Tonight, after a big time out in town yesterday, I decided to change the formula a bit.  I wanted the lightest meal I could put together with big flavor.  Our “meat” tonight was a splurge in two ways:  it was sea scallops, which are costly, and, while they were a US product, they certainly did not come from the Ozarks.  I paired them with local broccoli and homegrown butternut squash, all organic.

The question was how to get big flavor with a light treatment.  Somehow I thought Asian, but I didn’t want to pull anything standard out of my repertoire.  I began by peeling, dicing, and baking the butternut squash with a generous dose of ginger and a light application of honey.

I started the broccoli (about two cups of florets) by putting it in a fry pan with water sufficient for it to go about half way up each piece.  I sprinkled salt on the top, put on a lid, and turned the burner on high to start a combination steam-boil.  As soon as the broccoli turned bright green, I removed the lid, tossed around the broccoli, and added a couple of tablespoons of orange preserves (no, not local, but at least organic).  Then I starting cooking off the small amount of water that remained, finally adding about 2/3 cup chopped chives with white bottoms (like scallions)* to the top of the mixture after the last toss.  I was working, by the way, in a 9-inch saute pan.  That meant that all the broccoli was in a single layer, and the liquid had plenty of surface area to cook down.

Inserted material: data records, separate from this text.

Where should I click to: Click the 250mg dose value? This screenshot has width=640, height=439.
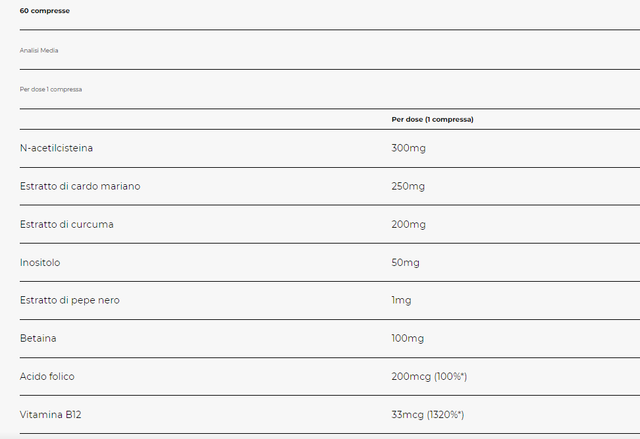tap(408, 186)
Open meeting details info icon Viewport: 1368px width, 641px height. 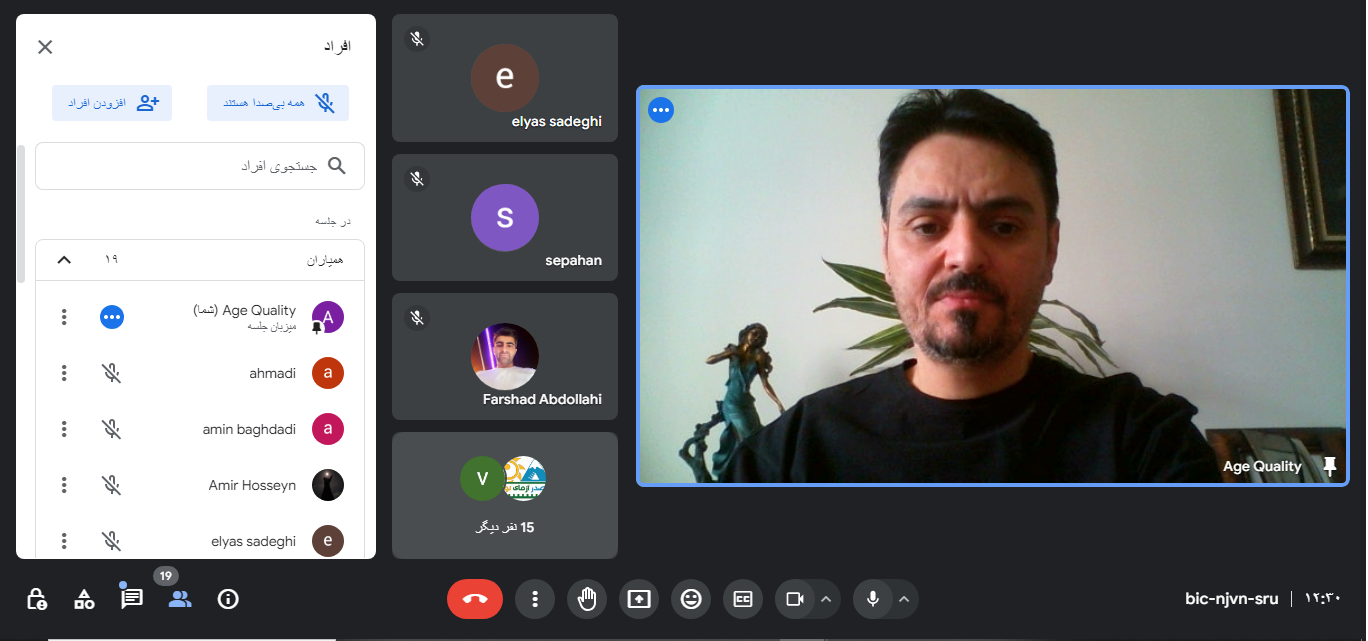pos(228,599)
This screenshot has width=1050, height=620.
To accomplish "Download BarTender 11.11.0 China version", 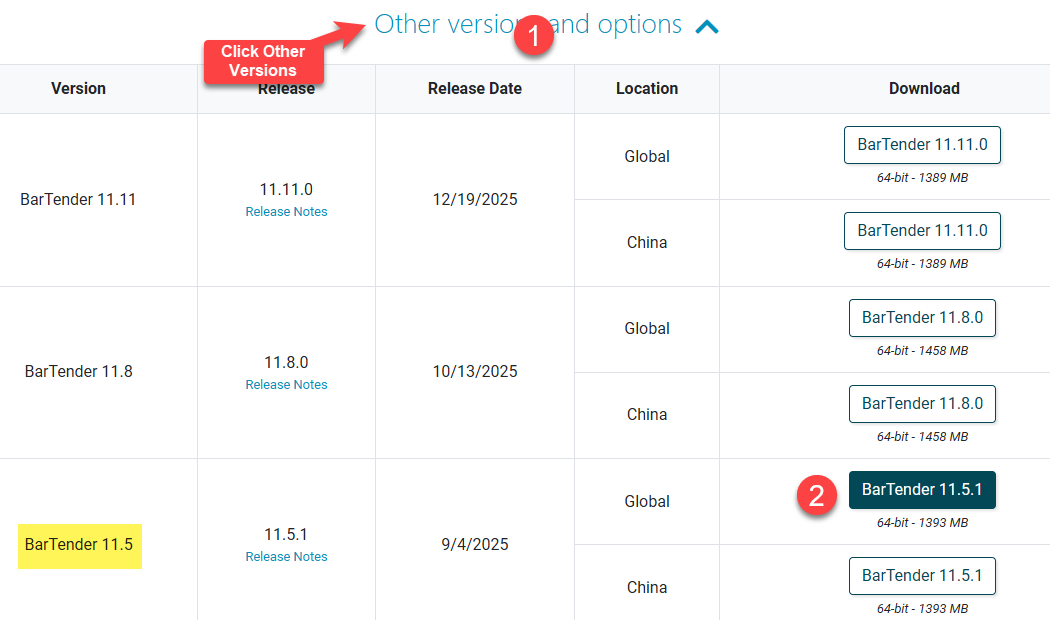I will coord(922,231).
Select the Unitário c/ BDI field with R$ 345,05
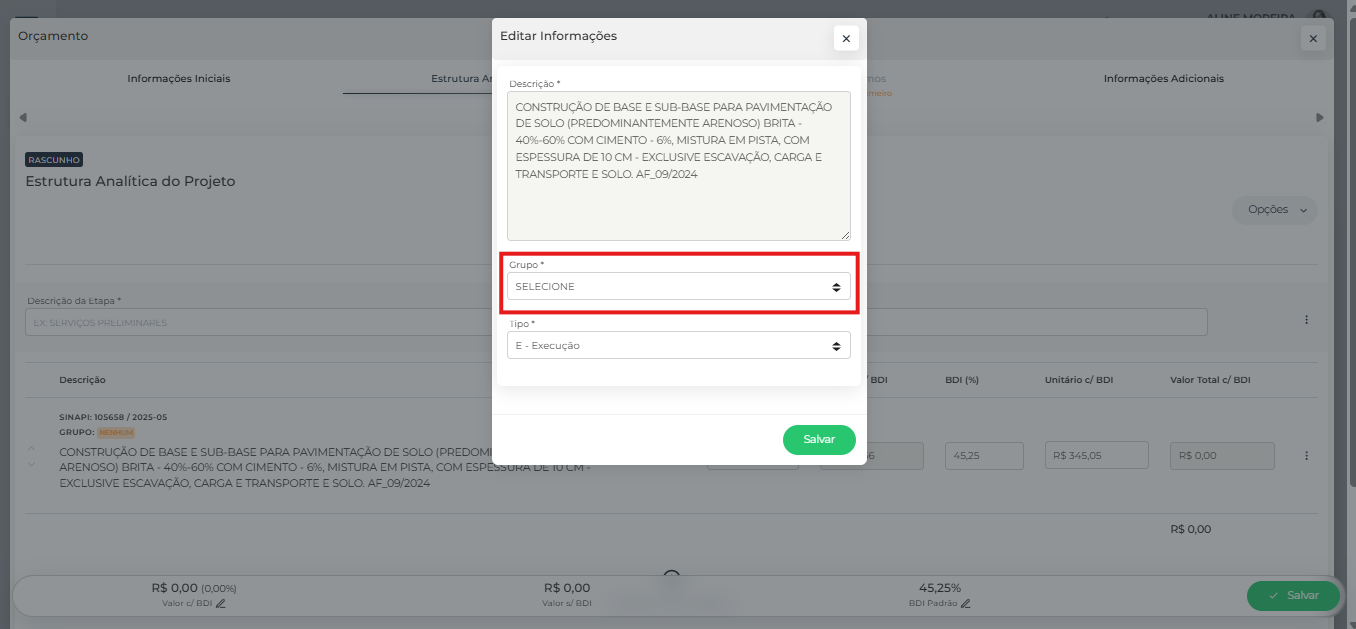This screenshot has width=1356, height=629. click(x=1096, y=456)
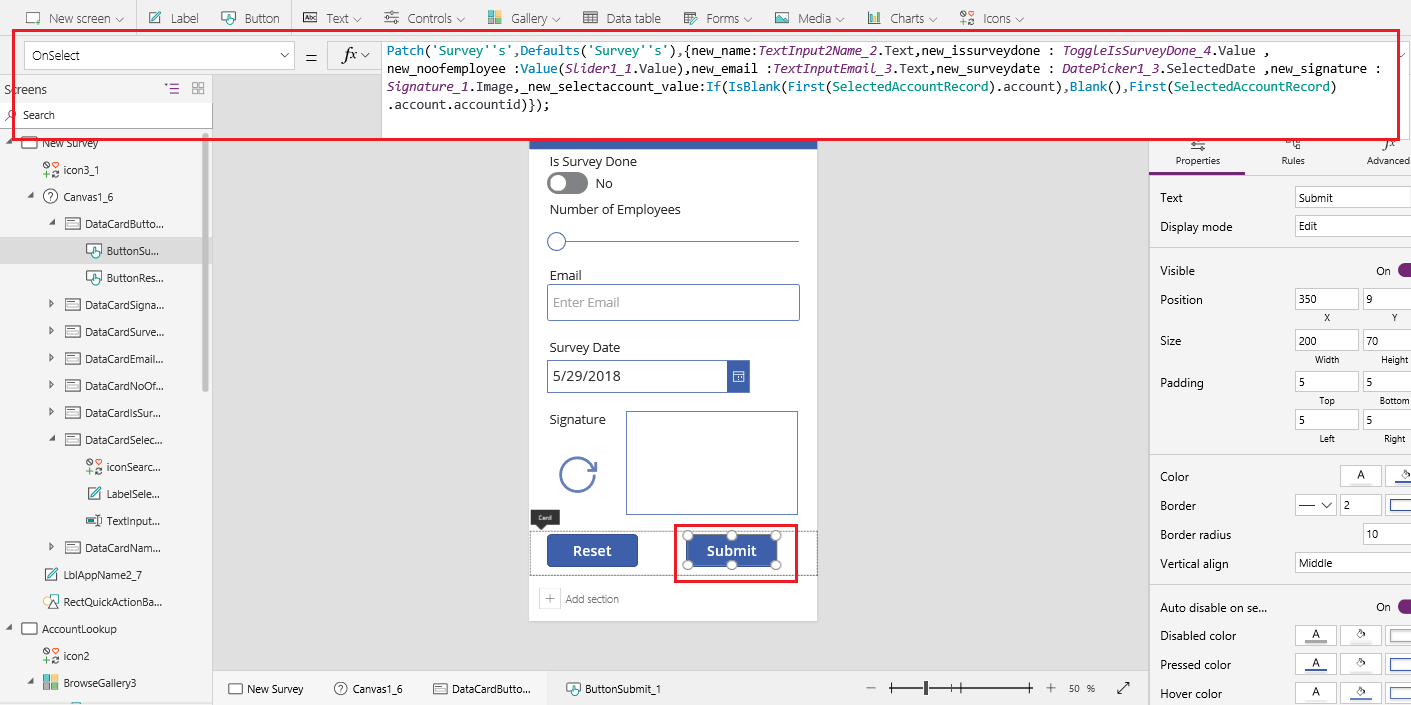Turn off the Visible toggle
The height and width of the screenshot is (705, 1411).
pyautogui.click(x=1404, y=270)
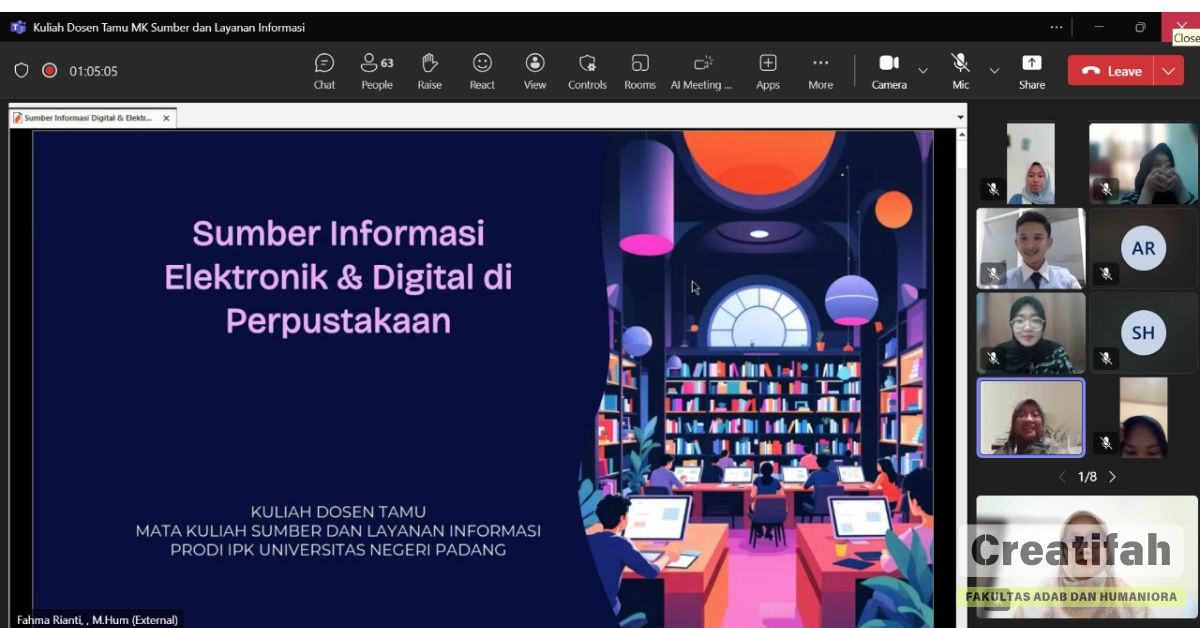1200x628 pixels.
Task: Open the React emoji picker
Action: tap(482, 70)
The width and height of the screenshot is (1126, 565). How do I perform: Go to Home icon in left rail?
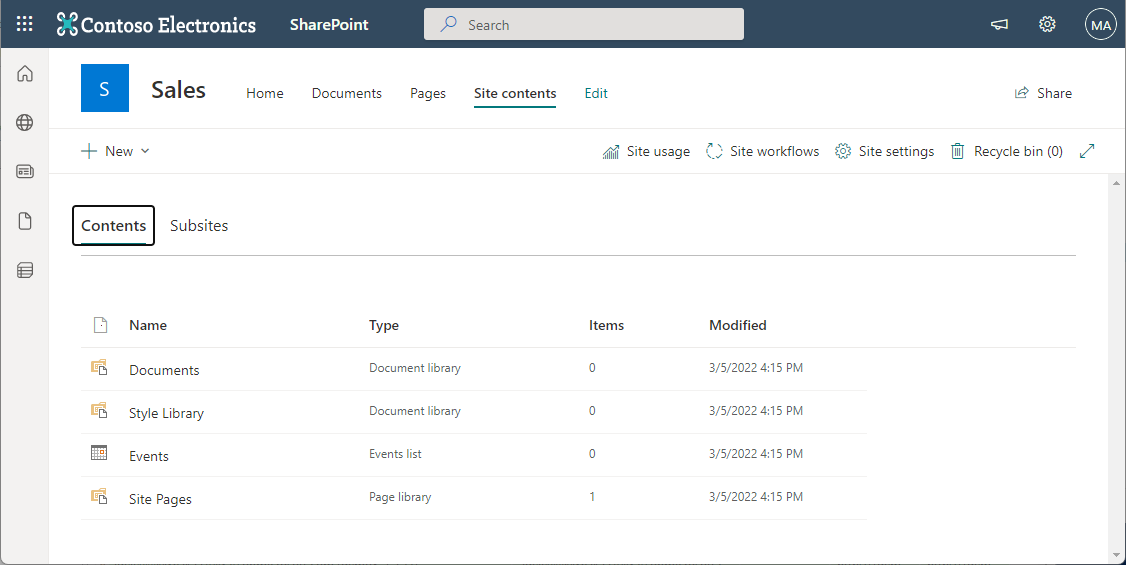25,74
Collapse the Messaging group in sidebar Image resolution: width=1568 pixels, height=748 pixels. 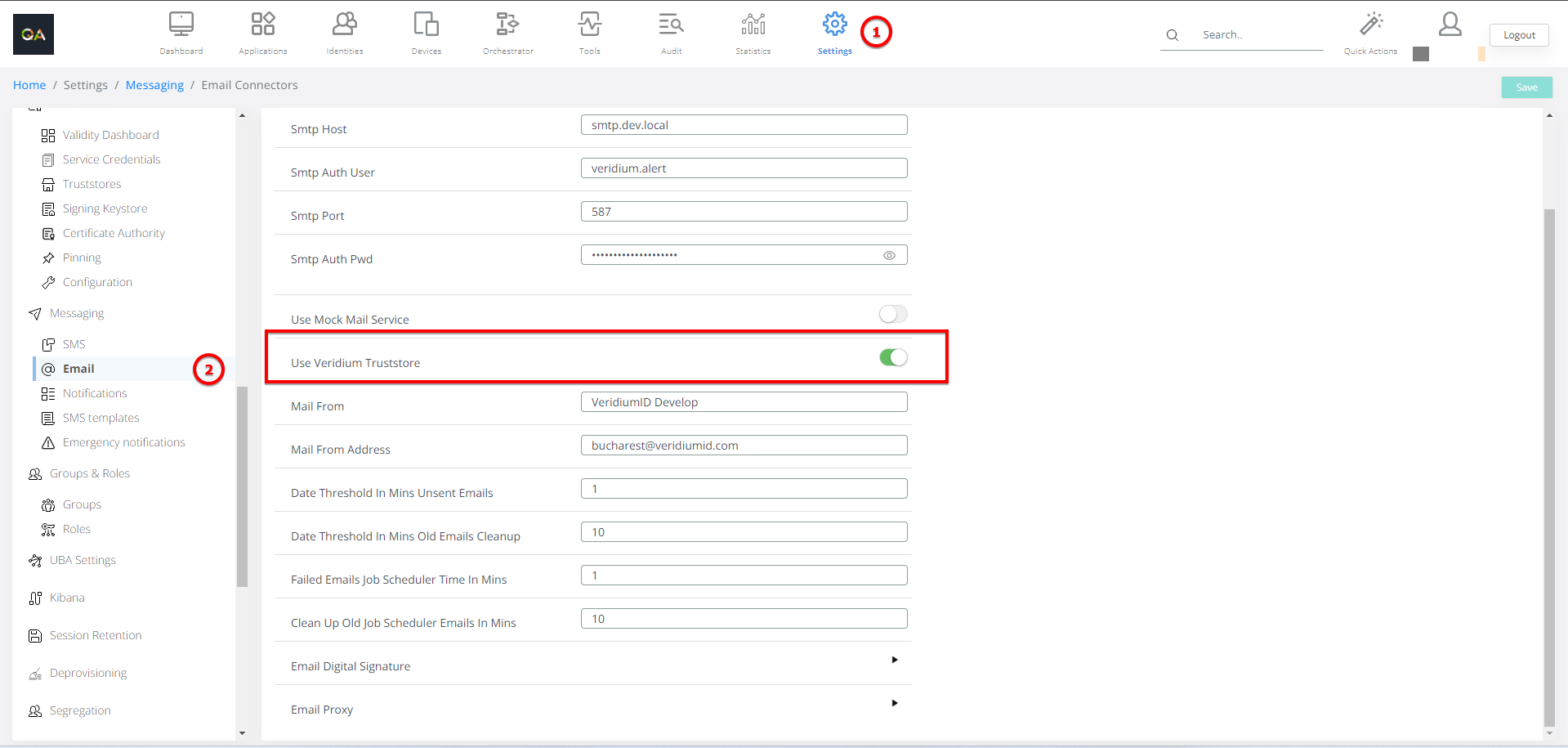pos(76,314)
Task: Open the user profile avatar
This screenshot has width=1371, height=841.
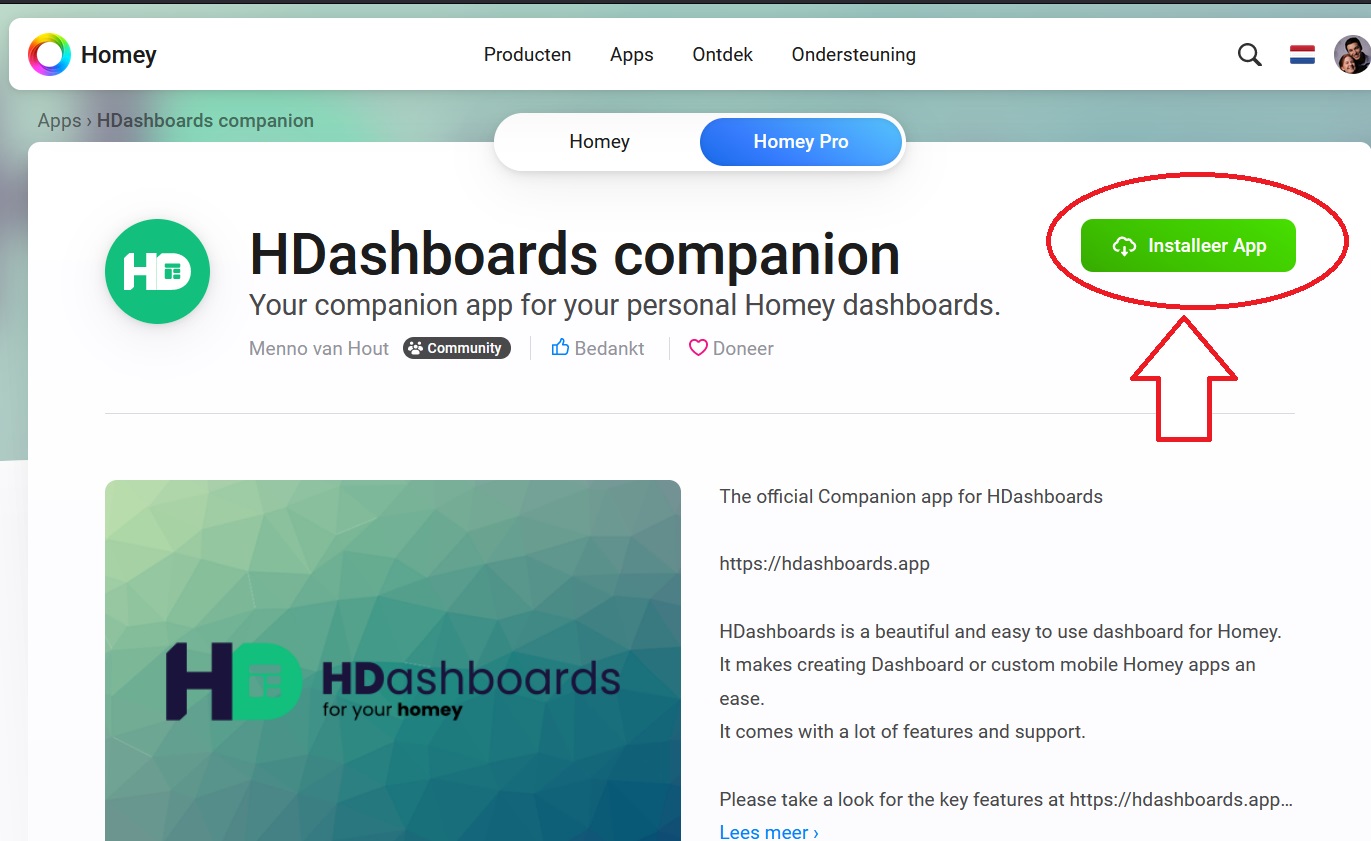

Last, while I was working on the broccoli, I sauteed four cloves of chopped garlic in a bit of organic spray oil, added a little sherry, and cooked the garlic until it started to soften, all in a 7-inch saute pan.  Then I added the scallops (11 total) and started cooking off the liquid.  I turned the scallops three times each to let the thickening garlic-sherry sauce coat them and then removed them for the final cook-off of the sauce.

Although all of the main ingredients in tonight’s dinner are common enough on Euro-American tables, I tried to bring out the Asian potential of each dish without screaming, “I’m making Chinese tonight,” something I do attempt pretty often.  The chives and orange preserves in the broccoli hinted at Chinese food.  The garlic uplifted the scallops and added another common Asian ingredient.  And the ginger, which could have been prominent in every dish in Asian cuisines, brightened the butternut squash.  Ah, homestyle fusion!  Best of all after yesterday’s hedonism, tonight’s dinner was full of flavor and nutrients but virtually fat free.

This same dinner with minor variations could have gone Italian.  Keep the garlic with the scallops but change the seasoning with the broccoli and squash, and you could be along the Mediterranean coast.

*I have scallions in the garden right now but did not want to use them tonight.  On the other hand, I have way too many chives and thought this would be a great opportunity for thinning them.  I pulled 5 or 6 chives and stripped off the dried leaves, damaged ends, and roots.  Ah, scallions with a bit milder flavor!